CONSIGNE A
Les affirmations suivantes concordent-elles avec l’extrait sur la réforme des retraites ? (i) Emmanuel Macron a refusé la démission de Sébastien Lecornu. (ii) Elisabeth Borne est ministre de l’Éducation. (iii) Emmanuel Macron avait promis en 2017 une réforme de fond des retraites. Répondez par oui ou non pour chacune, en citant tels quels les mots décisifs du texte.

════════════════════

C’est guignol en France ! Alors que la France est en faillite, Elisabeth Borne, ministre de l’Education d’un Premier ministre démissionnaire, conseille de suspendre la réforme des retraites qu’elle a elle-même imposée en 2023. Alors que la question des retraites nourrit depuis huit ans tous les conflits sociaux, les responsables politiques en font la variable d’ajustement de leurs calculs politiciens.

Lundi dernier, Sébastien Lecornu a donné sa démission à Emmanuel Macron, qui l’a acceptée. Mais trois jours plus tard, l’ancien Premier ministre est toujours aux affaires (on n’ose pas dire aux commandes) et n’écarte pas l’idée suggérée par Elisabeth Borne, mère de la réforme des retraites accouchée aux forceps en 2023, de « suspendre » ladite réforme – ce qui, de facto, reviendrait à l’abroger. Par cet abandon, le clan macronien espère se concilier les bonnes grâces du parti-croupion socialiste pour se maintenir au pouvoir. Ces petites manœuvres politiciennes se déroulent en terrain miné, sur fond de faillite de l’État, marquée par une dette publique colossale et un budget structurellement déficitaire, plombé dans une large mesure par un déficit des retraites que l’État s’obstine à maquiller pour éviter de procéder à l’indispensable réforme de fond, pourtant promise en 2017 par Emmanuel Macron. Voilà où nous en sommes, plus de huit ans après l’accession de ce dernier à la présidence de la République.

════════════════════

CONSIGNE B
Reproduisez à l’identique les lignes de la liste, de celle qui contient « Find the location » à celle qui contient « y-axis-title: MILLION KM² », ces deux lignes comprises. Omettez les images dans votre réponse.

DONNÉES FOURNIES
════════════════════

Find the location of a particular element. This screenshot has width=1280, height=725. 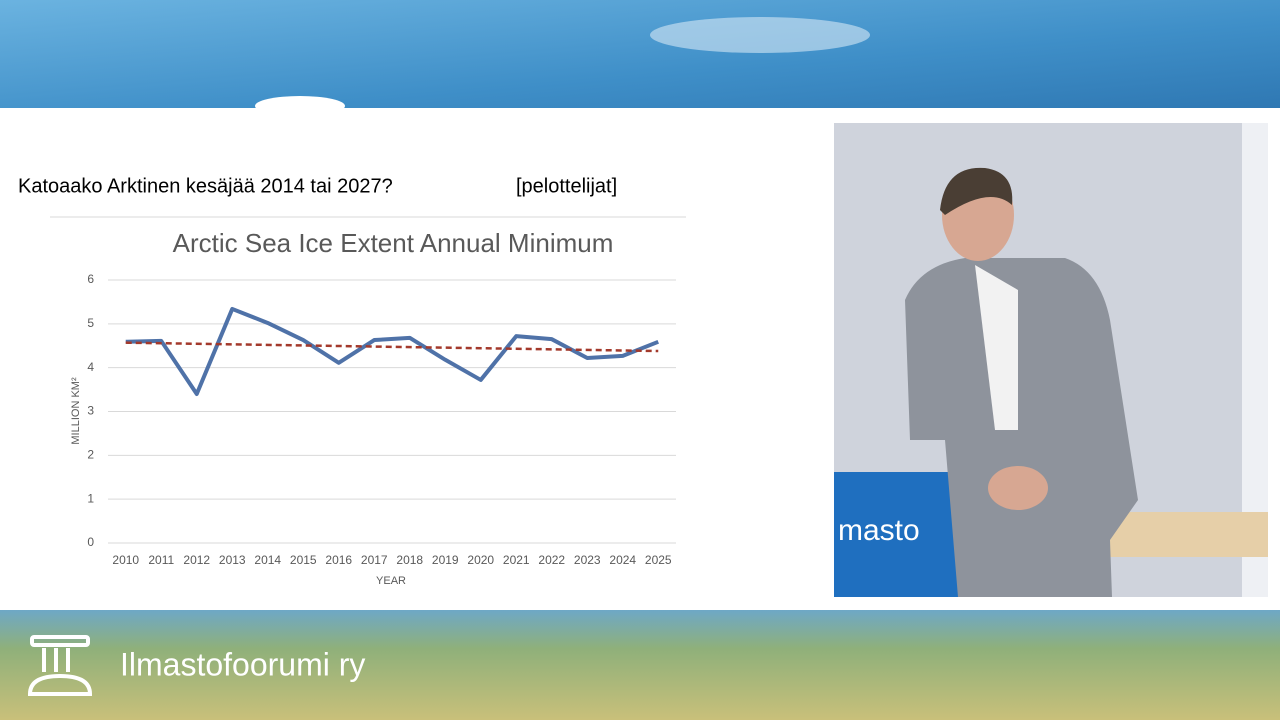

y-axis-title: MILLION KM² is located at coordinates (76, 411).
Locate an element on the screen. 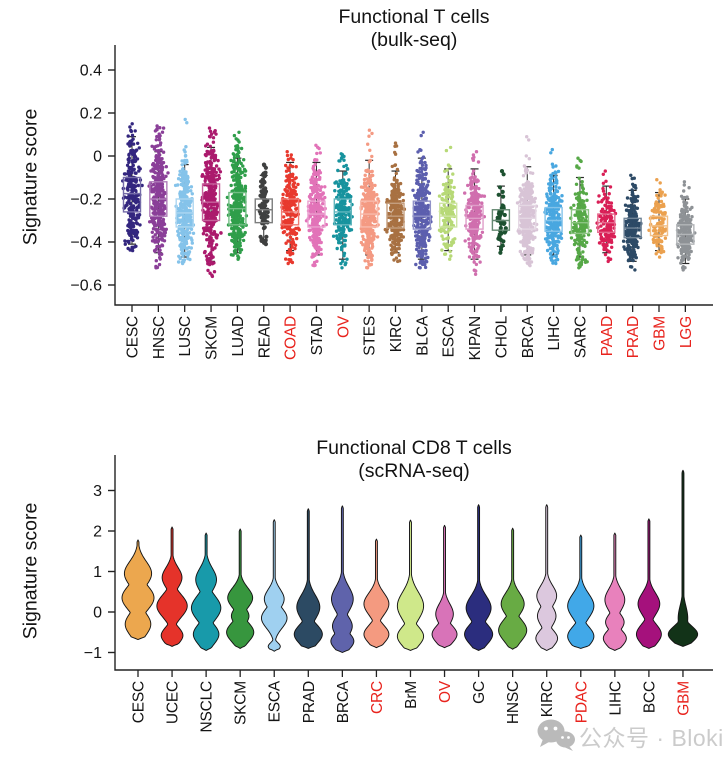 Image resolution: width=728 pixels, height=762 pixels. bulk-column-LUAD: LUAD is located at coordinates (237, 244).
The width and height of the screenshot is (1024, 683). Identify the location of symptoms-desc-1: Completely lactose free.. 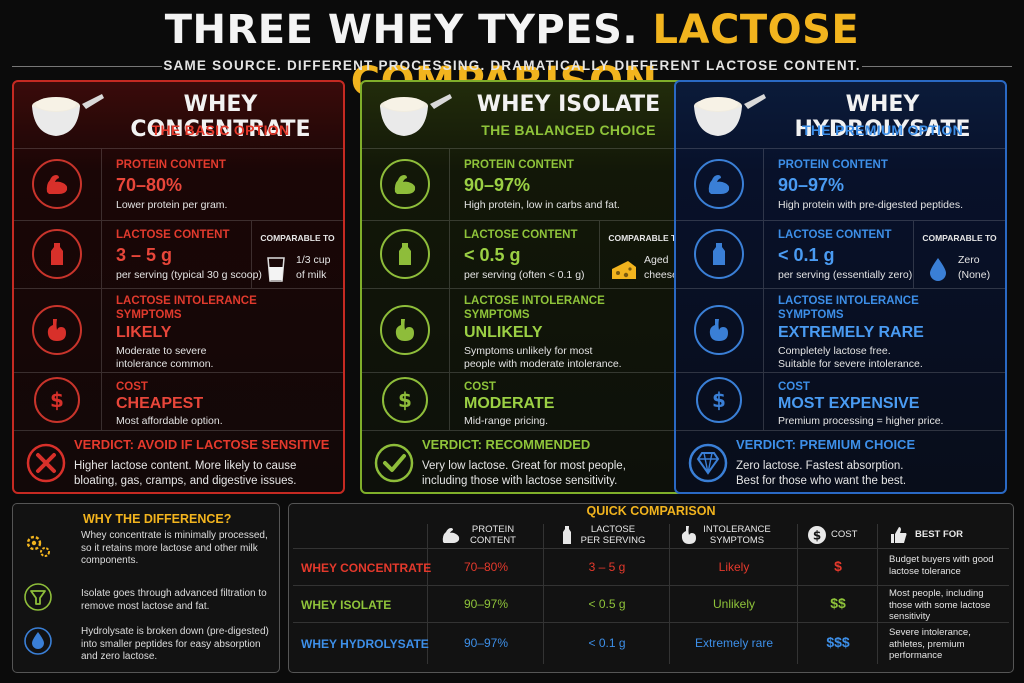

════════════════════

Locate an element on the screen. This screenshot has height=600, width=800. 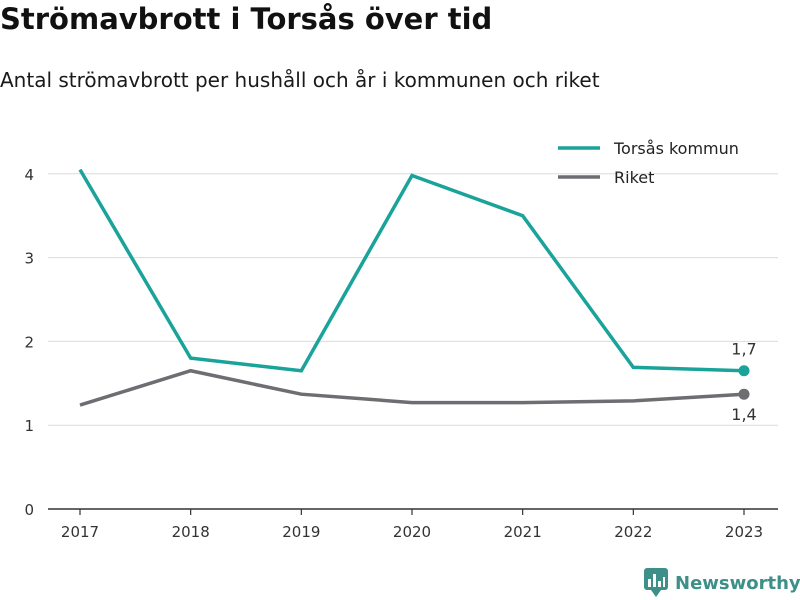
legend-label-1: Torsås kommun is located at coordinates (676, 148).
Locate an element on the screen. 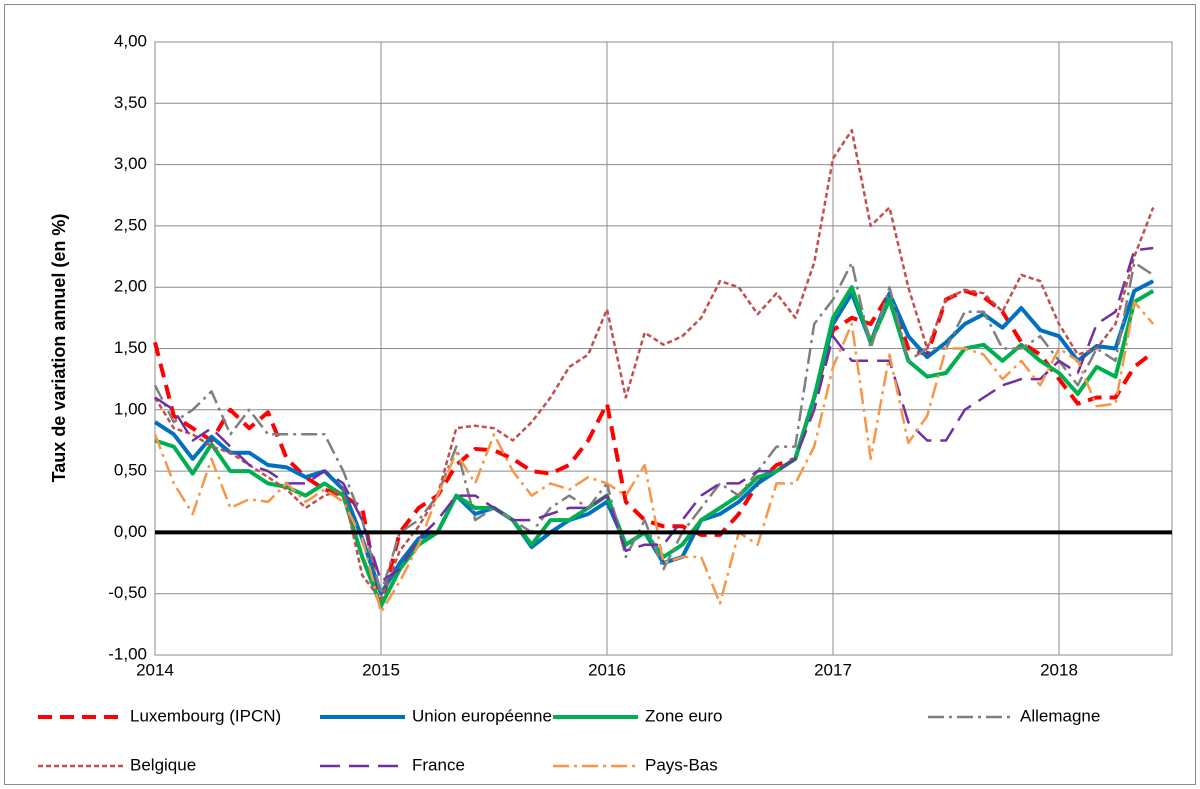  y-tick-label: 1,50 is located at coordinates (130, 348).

════════════════════

RÉPONSE FINALE A
(i) Non : « Sébastien Lecornu a donné sa démission à Emmanuel Macron, qui l’a acceptée ».
(ii) Oui : « Elisabeth Borne, ministre de l’Education d’un Premier ministre démissionnaire ».
(iii) Oui : « l’indispensable réforme de fond, pourtant promise en 2017 par Emmanuel Macron ».

RÉPONSE FINALE B
Find the location of a particular element. This screenshot has width=1280, height=725. 

y-axis-title: MILLION KM² is located at coordinates (76, 411).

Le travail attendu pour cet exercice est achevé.